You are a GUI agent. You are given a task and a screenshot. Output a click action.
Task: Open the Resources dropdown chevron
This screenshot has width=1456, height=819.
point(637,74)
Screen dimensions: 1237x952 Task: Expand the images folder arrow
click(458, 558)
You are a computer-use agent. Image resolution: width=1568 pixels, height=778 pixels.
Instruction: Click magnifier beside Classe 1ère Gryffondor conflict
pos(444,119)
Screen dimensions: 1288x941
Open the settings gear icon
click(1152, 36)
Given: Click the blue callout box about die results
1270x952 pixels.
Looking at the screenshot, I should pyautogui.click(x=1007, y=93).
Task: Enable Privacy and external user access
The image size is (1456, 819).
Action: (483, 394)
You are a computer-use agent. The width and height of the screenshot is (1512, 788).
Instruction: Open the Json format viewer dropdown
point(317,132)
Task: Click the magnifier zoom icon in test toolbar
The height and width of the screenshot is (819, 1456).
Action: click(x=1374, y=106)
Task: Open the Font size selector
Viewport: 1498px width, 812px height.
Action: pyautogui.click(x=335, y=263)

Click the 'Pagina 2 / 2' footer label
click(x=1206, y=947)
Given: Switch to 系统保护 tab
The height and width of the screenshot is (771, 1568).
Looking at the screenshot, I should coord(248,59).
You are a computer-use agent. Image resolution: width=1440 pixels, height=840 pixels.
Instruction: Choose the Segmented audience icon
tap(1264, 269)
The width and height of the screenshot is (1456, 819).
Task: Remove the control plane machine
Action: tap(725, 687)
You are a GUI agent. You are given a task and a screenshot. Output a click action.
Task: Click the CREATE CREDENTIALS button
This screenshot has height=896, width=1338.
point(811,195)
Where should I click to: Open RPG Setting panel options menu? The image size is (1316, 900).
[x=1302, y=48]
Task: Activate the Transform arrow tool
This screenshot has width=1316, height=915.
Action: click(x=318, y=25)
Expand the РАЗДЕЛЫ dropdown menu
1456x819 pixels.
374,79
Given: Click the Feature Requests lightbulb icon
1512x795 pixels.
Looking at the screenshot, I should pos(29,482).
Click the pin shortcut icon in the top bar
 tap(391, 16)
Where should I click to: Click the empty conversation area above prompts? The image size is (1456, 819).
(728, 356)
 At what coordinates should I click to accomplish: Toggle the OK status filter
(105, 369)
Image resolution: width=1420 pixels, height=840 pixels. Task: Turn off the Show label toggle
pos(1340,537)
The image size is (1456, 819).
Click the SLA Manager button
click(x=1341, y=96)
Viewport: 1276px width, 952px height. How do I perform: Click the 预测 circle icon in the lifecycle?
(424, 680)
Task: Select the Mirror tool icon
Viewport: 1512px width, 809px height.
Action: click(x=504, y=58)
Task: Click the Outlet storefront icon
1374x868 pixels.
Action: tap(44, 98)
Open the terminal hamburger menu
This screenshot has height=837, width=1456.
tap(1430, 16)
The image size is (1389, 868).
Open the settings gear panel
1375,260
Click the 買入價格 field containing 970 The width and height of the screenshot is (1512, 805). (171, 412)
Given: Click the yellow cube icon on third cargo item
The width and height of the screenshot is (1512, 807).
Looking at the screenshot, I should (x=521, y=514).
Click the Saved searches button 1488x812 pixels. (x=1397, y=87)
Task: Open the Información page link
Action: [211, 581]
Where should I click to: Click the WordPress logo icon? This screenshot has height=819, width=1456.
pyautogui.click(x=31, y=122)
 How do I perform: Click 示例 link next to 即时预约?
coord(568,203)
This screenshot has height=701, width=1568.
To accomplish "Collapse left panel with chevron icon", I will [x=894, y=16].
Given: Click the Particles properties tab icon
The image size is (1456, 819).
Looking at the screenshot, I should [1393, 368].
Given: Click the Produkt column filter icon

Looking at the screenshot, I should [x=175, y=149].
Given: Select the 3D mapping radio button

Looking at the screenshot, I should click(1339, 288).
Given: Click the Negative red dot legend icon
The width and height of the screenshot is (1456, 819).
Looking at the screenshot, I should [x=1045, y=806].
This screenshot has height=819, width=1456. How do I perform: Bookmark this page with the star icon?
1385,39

# Task description
If a line in the entries above contains the word "agent", count it, and give only the final number.

# Task output
5